Les Lumière, ces grands bourgeois possédant des demeures de rêve à Lyon et à La Ciotat, ont cette particularité fascinante : ils choisissent de sortir de leurs élégantes résidences pour filmer la vie réelle et vibrante de l’époque. Ils s’intéressent au mouvement de la mer, à la rivière, à la rue, mais surtout aux gens : ceux qui travaillent, les enfants, les passants, et leurs conciliabules mystérieux. Ils filment la vie dans toute sa simplicité, la mettant souvent en scène car il faut tout montrer en 50 secondes, mais sans chercher à la sublimer : elle en tire une dignité intemporelle. Et c’est là que réside la magie des frères : ils inventent des mouvements d’appareil qui, plus de 130 ans plus tard, continuent de faire la beauté du cinéma. Le travelling, la caméra subjective qui se place là où nous ne pourrions jamais aller, le gros plan, la vue en plongée, le plan fixe idéalement cadré qui laisse l’image se transformer toute seule comme ce magnifique régiment de cavaliers arrivant du lointain : toutes ces techniques fondamentales sont nées avec Lumière et continuent à nourrir la pratique cinématographique contemporaine. Elles sont un moyen de nous faire ressentir l’espace, le temps, l’intimité de ce qui est filmé, et de nous rapprocher des gens, des lieux et des moments qui, autrement, nous échapperaient.

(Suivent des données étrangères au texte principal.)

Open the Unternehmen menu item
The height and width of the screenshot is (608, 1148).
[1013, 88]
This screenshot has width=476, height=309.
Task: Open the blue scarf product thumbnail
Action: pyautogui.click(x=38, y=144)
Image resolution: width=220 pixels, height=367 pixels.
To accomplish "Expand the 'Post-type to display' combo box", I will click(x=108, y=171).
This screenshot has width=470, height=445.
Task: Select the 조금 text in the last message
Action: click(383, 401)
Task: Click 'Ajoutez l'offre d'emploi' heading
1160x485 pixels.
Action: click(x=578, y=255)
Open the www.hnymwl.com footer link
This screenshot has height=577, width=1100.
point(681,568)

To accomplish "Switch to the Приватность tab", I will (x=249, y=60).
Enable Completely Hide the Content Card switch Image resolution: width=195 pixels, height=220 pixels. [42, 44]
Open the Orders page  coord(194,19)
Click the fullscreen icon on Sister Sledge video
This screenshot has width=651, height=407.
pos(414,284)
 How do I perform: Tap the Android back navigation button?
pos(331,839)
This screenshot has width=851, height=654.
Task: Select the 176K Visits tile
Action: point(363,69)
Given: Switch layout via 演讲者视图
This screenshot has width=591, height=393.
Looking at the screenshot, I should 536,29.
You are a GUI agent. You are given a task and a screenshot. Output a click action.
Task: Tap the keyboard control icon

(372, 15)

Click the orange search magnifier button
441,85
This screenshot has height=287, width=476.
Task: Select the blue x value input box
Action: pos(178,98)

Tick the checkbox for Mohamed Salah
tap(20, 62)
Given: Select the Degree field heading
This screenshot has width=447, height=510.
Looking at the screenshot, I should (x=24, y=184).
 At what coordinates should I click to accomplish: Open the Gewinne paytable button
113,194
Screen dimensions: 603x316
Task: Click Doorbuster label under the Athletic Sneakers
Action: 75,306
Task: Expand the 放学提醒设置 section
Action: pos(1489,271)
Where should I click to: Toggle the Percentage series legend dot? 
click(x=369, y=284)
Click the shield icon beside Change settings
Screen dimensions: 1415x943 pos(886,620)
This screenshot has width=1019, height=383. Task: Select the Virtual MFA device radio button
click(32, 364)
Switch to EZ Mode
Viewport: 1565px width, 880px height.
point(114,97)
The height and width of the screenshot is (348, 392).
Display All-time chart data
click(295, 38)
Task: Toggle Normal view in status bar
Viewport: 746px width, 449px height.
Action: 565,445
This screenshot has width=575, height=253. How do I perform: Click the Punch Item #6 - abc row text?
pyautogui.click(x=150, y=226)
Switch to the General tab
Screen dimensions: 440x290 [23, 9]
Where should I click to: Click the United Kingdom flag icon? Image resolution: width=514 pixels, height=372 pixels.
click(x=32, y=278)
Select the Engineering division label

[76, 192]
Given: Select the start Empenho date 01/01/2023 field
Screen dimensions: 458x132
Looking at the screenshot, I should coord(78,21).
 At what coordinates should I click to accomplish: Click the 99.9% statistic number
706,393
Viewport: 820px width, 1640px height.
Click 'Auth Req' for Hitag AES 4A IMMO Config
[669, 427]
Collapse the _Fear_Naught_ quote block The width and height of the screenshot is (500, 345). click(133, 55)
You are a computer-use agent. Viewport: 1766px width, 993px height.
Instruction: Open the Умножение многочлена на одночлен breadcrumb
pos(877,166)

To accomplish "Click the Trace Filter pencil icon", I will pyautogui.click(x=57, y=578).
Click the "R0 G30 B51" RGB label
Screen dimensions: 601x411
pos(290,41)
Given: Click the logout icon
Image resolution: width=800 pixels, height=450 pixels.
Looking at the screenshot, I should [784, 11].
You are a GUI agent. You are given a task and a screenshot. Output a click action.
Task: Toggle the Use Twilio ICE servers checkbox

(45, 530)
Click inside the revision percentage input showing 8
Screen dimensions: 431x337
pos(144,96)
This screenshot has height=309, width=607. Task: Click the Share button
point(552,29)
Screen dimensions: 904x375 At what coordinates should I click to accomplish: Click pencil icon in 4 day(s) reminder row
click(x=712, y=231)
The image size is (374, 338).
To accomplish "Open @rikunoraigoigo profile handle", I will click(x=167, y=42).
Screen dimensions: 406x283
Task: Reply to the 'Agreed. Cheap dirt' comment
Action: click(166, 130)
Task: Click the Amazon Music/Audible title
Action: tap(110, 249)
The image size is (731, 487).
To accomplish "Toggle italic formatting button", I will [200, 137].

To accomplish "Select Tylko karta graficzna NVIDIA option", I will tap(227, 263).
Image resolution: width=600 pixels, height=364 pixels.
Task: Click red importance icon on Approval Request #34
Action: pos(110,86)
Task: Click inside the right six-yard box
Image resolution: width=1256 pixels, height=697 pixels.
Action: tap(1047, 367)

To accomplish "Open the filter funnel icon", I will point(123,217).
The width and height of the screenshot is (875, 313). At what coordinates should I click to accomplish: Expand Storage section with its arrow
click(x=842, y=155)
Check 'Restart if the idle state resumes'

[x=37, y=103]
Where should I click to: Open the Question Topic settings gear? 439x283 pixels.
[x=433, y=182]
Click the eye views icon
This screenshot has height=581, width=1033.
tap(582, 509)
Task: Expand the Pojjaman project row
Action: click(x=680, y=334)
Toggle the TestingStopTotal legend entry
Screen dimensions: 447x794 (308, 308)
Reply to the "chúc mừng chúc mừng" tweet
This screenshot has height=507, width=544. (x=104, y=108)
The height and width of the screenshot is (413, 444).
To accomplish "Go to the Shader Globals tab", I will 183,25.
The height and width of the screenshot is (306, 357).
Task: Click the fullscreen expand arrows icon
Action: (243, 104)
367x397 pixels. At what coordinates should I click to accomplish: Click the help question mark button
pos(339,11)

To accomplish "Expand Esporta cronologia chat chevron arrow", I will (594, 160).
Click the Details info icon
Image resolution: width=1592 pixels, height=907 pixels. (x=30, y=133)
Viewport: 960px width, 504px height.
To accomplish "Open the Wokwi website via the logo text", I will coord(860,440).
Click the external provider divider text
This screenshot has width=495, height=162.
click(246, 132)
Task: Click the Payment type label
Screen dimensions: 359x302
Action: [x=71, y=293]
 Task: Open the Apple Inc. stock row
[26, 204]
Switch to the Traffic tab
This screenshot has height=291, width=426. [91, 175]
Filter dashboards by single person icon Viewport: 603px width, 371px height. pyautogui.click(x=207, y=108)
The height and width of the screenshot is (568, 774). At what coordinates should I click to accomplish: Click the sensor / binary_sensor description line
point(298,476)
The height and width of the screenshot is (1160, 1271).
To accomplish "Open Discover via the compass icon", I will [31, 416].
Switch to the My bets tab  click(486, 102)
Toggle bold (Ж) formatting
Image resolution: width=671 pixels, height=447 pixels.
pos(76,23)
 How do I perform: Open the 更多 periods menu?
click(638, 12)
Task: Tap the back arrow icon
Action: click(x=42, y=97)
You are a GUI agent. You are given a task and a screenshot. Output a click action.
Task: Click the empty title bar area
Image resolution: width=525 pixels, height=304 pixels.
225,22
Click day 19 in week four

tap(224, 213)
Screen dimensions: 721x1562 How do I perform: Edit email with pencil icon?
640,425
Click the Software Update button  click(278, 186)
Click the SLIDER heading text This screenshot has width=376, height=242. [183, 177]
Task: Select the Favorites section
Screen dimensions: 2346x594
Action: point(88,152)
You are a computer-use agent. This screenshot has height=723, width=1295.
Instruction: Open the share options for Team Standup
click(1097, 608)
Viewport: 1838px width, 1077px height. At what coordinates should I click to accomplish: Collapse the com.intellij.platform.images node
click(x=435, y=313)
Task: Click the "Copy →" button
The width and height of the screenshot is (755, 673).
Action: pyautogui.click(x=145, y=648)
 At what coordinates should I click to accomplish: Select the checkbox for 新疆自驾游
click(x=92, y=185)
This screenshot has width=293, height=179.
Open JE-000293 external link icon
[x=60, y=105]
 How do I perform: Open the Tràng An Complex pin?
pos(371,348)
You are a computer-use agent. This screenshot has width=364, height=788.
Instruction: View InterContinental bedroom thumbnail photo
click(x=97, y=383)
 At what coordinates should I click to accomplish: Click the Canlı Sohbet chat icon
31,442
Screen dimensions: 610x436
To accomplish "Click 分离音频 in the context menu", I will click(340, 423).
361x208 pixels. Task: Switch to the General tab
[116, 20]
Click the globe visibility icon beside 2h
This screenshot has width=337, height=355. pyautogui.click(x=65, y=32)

Dès le début, la caméra, bien qu’encore inconnue de ceux qui y apparaissent, exerce sur eux une sorte de magnétisme : ces « regards caméra » intempestifs créent une étrange connivence entre nous et des inconnus venus du fond des âges. Le film s’achève sur une tonalité lyrique, nous rappelant que le cinéma, avant d’être une technologie, était un art de capturer la durée, l’instant, et de saisir l’essence des choses dans leur simplicité. Cette contemplation, cette lenteur des plans, forment une poésie visuelle, qui contraste avec la frénésie du monde moderne et l’instantanéité du numérique. Le film nous plonge également dans une époque révolue, en offrant un témoignage de lieux que le temps a effacés. Des villes françaises que nous ne reconnaissons pas, comme Alger – qui n’était française que par une aberration de l’histoire – ou Toulon, dont la silhouette du vieux port a été anéantie par les bombardements de 1943-44, mais aussi la vie d’une famille japonaise qui semble sortie tout droit d’un film d’Ozu. Ces images sont des traces de ce que nous avons perdu et oublié, des fragments d’une mémoire collective aujourd’hui presque disparue. Ce film est une composition originale, qui s’assume en tant que voyage à la fois poétique et pédagogique. Pour le réaliser, il fallait réunir les films tournés il y a 130 ans et les exécuteurs imaginatifs du testament muet des Lumière : Thierry Frémaux, Maelle Arnaud, ainsi que toute l’équipe de l’Institut Lumière à Lyon.
Antoine Sire
Film documentaire de Thierry Frémaux (2025). 1h44.